Come in questo tempo bizzarro, nel borgo della piazza-che-ancora-non-c’è sbocciano sogni che spiazzano. Che parlano di “luoghi in transizione”, di food-forest, di cantieri-a-cielo-aperto, di nuove e antiche capacità.
Sogni rifiorenti che sanno di tiglio, di grano, di nidi per cicogne, di murales, di ombre, di canti alla Terra…
Sogni che si assopiscono, maturano e risorgono dalle ceneri. Prospettive audaci che piantano radici nelle visioni di amici e perfino di sconosciuti. Forse bisogna abitare i limiti per fare sogni simili.
L’eco delle prove-generali-di-piazza non si perde. Le “prime” si succedono senza sosta: impossibile dimenticarne il sapore, l’allegria, la fatica.
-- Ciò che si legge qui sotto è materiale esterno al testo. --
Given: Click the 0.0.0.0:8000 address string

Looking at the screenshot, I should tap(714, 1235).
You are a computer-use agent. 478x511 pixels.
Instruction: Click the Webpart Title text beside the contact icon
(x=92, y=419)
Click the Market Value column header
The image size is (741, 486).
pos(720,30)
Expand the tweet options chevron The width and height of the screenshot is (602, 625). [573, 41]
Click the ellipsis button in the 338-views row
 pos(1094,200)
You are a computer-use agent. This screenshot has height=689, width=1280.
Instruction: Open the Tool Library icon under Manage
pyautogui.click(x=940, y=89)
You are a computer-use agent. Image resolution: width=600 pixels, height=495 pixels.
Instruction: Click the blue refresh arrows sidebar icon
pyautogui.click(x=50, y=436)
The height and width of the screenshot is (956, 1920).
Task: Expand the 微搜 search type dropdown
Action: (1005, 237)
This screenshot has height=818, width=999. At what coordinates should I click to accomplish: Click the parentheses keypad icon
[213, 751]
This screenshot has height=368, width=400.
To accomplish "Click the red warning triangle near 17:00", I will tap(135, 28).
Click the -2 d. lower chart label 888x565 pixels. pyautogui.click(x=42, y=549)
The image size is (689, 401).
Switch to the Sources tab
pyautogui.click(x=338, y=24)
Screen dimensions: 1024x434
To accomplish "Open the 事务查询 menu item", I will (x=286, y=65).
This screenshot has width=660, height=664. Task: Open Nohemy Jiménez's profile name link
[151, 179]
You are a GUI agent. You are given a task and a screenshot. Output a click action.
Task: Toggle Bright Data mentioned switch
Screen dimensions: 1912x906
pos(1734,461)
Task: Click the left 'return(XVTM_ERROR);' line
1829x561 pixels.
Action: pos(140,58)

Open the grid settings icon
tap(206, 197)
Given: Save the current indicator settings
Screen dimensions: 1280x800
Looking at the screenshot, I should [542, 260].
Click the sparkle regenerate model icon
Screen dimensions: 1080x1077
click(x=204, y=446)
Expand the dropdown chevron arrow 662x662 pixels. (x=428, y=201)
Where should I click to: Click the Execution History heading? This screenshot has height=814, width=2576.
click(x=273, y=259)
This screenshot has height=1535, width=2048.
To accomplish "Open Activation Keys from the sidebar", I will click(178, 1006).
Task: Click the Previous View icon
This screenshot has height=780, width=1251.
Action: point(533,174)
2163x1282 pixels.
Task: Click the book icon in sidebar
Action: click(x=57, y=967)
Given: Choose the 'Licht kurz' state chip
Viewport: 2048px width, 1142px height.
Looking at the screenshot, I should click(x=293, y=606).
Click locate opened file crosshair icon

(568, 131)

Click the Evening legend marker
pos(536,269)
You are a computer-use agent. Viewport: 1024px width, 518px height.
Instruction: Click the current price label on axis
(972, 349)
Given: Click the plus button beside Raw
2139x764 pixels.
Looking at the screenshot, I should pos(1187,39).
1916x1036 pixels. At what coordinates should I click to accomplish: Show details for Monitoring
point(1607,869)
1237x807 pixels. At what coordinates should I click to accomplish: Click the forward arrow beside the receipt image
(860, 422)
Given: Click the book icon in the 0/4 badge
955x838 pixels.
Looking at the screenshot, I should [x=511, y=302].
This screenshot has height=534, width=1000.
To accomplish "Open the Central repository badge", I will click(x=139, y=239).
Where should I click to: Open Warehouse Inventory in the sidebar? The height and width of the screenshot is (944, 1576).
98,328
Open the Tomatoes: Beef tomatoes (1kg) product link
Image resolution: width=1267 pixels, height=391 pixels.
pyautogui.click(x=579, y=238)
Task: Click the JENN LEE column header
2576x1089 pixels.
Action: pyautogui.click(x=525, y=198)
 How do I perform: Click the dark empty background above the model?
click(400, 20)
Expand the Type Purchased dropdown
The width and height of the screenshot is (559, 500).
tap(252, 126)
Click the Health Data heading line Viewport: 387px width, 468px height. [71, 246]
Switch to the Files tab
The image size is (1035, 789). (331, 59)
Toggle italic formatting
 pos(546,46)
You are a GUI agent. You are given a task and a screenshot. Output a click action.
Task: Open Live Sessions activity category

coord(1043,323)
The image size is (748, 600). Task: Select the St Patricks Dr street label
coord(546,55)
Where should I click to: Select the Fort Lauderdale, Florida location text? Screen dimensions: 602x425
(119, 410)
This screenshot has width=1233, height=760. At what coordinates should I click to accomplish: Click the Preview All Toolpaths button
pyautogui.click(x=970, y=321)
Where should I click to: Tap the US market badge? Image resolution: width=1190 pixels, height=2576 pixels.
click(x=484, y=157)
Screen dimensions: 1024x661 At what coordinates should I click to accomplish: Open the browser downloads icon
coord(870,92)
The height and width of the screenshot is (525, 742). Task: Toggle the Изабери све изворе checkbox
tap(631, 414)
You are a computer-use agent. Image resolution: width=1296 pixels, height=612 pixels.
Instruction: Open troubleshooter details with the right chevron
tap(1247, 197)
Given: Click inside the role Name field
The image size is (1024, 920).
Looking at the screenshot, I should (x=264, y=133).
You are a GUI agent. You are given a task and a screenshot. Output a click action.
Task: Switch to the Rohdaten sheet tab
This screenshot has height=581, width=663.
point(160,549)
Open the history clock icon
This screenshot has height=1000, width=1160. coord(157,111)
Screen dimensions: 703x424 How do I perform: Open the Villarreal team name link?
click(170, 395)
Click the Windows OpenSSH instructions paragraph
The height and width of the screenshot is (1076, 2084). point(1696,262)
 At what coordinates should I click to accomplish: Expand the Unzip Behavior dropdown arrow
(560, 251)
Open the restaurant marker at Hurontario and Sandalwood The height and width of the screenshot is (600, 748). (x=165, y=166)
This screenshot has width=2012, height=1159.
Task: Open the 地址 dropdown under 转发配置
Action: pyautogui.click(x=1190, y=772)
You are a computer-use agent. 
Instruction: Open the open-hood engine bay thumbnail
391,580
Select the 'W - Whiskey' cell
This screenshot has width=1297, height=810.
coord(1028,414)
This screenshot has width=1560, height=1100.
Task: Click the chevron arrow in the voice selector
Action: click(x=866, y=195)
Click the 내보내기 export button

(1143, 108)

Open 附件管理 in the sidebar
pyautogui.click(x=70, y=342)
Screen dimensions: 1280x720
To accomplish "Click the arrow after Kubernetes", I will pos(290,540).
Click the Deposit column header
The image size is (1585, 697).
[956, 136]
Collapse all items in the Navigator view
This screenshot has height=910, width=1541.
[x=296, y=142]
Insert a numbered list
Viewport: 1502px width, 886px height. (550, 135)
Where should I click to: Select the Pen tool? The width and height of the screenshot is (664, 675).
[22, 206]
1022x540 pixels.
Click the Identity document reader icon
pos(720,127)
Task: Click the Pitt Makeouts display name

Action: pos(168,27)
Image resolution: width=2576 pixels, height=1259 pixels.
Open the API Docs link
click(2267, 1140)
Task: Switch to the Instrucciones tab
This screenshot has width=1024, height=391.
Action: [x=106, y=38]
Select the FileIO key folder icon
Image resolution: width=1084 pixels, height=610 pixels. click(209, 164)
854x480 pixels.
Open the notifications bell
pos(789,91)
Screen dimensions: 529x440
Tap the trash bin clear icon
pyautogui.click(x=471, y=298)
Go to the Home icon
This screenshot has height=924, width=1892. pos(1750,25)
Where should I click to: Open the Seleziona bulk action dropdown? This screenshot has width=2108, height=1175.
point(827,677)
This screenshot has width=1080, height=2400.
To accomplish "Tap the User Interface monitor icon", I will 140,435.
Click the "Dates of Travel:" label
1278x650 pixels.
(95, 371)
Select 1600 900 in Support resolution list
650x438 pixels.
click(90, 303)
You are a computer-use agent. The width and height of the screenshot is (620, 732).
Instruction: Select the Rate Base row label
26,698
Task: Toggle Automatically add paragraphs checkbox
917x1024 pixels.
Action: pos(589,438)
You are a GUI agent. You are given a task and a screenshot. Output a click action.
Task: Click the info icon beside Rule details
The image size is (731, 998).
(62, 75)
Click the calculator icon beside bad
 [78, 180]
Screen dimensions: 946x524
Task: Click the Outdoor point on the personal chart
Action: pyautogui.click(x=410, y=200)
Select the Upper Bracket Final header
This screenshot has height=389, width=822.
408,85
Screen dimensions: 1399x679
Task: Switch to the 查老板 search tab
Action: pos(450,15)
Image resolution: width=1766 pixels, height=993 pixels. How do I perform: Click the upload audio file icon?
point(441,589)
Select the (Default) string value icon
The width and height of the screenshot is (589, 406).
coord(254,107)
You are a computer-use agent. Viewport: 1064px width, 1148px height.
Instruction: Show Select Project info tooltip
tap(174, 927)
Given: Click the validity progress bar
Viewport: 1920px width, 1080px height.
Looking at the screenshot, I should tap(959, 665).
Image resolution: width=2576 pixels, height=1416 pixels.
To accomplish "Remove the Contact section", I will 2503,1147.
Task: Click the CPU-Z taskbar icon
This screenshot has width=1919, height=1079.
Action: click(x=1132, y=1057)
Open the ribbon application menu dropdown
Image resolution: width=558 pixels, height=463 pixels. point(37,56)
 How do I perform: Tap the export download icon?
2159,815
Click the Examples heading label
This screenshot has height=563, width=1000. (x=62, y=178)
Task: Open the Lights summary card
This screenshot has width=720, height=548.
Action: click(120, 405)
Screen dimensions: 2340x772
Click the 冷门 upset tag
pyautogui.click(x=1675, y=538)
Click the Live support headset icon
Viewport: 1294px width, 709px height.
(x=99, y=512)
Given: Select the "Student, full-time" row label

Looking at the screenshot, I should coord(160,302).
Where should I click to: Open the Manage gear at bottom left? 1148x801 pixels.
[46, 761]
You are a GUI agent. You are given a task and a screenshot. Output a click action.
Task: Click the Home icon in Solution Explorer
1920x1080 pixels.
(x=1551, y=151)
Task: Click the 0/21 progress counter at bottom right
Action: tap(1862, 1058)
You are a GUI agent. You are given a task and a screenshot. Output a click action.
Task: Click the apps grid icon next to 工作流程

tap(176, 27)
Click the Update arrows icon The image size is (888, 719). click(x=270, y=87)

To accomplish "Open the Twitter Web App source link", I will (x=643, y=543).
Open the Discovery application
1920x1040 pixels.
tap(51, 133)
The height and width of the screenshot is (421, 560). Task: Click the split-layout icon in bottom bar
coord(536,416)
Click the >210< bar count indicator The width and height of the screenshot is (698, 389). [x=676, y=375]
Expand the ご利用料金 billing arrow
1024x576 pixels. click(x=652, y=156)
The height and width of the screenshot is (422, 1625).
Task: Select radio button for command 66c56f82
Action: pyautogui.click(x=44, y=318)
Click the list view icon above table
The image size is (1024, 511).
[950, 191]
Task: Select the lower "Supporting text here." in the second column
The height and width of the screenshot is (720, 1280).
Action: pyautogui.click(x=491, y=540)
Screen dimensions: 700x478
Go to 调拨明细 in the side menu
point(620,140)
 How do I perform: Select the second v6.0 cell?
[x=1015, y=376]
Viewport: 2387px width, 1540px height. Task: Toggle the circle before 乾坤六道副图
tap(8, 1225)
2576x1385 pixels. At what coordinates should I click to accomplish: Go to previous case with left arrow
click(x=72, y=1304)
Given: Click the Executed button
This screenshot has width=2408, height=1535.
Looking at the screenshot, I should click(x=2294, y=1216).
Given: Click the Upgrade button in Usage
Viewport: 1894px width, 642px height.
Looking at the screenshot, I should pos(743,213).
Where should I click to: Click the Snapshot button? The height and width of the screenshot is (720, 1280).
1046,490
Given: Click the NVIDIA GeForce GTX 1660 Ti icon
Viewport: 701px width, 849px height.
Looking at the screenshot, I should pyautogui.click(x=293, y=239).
Così, li ritroviamo nei piani di aiutanti fatati e di viandanti pensosi che vorrebbero fermarsi e disegnare mondi insieme a noi.
Non una “zattera“, dunque, a cui aggrapparsi quando si fugge dalla pazza folla. Semmai, un’arca dove abitare a lungo, forse per sempre. Dove godere di tramonti su canali e zolle coltivate e sperimentare nuove strategie di navigazione per resistere ai marosi verso cui spinge la corrente.
Dove imparare ad aver cura di chi è vicino e di chi non lo è. Perché “tutto si tiene e tutto torna” e dire mondo è come dire piazza. E agire di conseguenza non è un limite ma un’opportunità.  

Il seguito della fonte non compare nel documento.